A couple of months ago, we featured here a guide for law clerks and externs.  Now, we have another title that should help law clerks and externs greatly: the third edition of Judge Ruggero Aldisert's Opinion Writing.  Judge Aldisert is Chief Judge Emeritus and Senior U.S. Circuit Judge for the U.S. Court of Appeals for the 3rd Circuit.  His handbook includes discussions of, among other things, the process of reaching and justifying a decision, the different sections of an opinion, and writing style, and offers checklists for both appellate opinions and trial court opinions.  He offers suggestions for using the book by experienced and new judges and law clerks.  For the latter, he says: "This book is for you.  Start reading this book your very first day on the job" (p. xxx).
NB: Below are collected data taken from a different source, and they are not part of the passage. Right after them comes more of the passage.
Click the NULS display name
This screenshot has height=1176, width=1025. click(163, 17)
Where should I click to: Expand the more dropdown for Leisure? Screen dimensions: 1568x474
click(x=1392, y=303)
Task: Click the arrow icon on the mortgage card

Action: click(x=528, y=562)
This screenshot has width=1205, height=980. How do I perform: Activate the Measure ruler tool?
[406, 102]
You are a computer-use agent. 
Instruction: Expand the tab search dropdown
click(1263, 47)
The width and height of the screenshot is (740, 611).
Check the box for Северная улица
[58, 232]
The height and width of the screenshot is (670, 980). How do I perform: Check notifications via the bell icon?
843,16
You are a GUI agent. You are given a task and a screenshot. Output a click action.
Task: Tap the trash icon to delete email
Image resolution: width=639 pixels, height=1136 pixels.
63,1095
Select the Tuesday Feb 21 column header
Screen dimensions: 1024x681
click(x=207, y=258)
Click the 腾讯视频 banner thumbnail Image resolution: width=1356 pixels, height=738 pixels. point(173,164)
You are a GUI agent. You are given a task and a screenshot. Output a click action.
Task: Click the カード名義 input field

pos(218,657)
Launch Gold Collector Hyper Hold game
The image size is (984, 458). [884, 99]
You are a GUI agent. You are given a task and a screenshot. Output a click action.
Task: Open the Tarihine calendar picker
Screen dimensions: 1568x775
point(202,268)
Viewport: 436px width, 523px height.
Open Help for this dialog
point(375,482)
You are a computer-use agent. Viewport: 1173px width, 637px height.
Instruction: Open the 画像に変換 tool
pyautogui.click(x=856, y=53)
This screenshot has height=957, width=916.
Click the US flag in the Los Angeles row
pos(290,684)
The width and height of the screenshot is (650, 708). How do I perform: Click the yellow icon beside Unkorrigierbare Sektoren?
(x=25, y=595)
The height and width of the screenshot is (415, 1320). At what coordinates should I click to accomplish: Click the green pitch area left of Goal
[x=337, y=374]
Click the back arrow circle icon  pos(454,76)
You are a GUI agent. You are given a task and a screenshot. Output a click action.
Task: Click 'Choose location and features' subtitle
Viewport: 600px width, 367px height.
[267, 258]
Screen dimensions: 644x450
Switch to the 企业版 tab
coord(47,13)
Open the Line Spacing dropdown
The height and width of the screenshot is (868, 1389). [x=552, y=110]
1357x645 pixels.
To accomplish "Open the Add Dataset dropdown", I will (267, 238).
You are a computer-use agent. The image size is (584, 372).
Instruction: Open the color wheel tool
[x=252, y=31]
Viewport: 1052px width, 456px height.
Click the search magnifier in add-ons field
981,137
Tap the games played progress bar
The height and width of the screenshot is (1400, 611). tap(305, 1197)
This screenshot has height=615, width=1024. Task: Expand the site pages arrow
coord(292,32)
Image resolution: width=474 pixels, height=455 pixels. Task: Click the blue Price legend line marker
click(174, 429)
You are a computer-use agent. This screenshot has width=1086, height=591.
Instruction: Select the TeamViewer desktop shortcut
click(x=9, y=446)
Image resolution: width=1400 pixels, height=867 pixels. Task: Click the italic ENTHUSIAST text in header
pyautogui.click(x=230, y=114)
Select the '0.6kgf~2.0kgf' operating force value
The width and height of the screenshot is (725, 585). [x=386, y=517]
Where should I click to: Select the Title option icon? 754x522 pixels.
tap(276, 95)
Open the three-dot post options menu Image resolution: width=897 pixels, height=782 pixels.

Opinion Writing is available on two-hour reserve at the Law Library's circulation desk.

For a slightly different audience is Cracking the Case Method: Legal Analysis for Law School Success, by Paul Bergman, Patrick Goodman, and Thomas Holm, all of UCLA.  Professor Bergman and his colleagues explain the process of legal analysis -- that is, the "process of distilling discrete legal issues from stories and developing arguments to support the resolution of those legal issues" (p. xi) -- for beginning law students.  They include a discussion of final exam strategies.

Cracking the Case Method is available for check-out at the Law Library.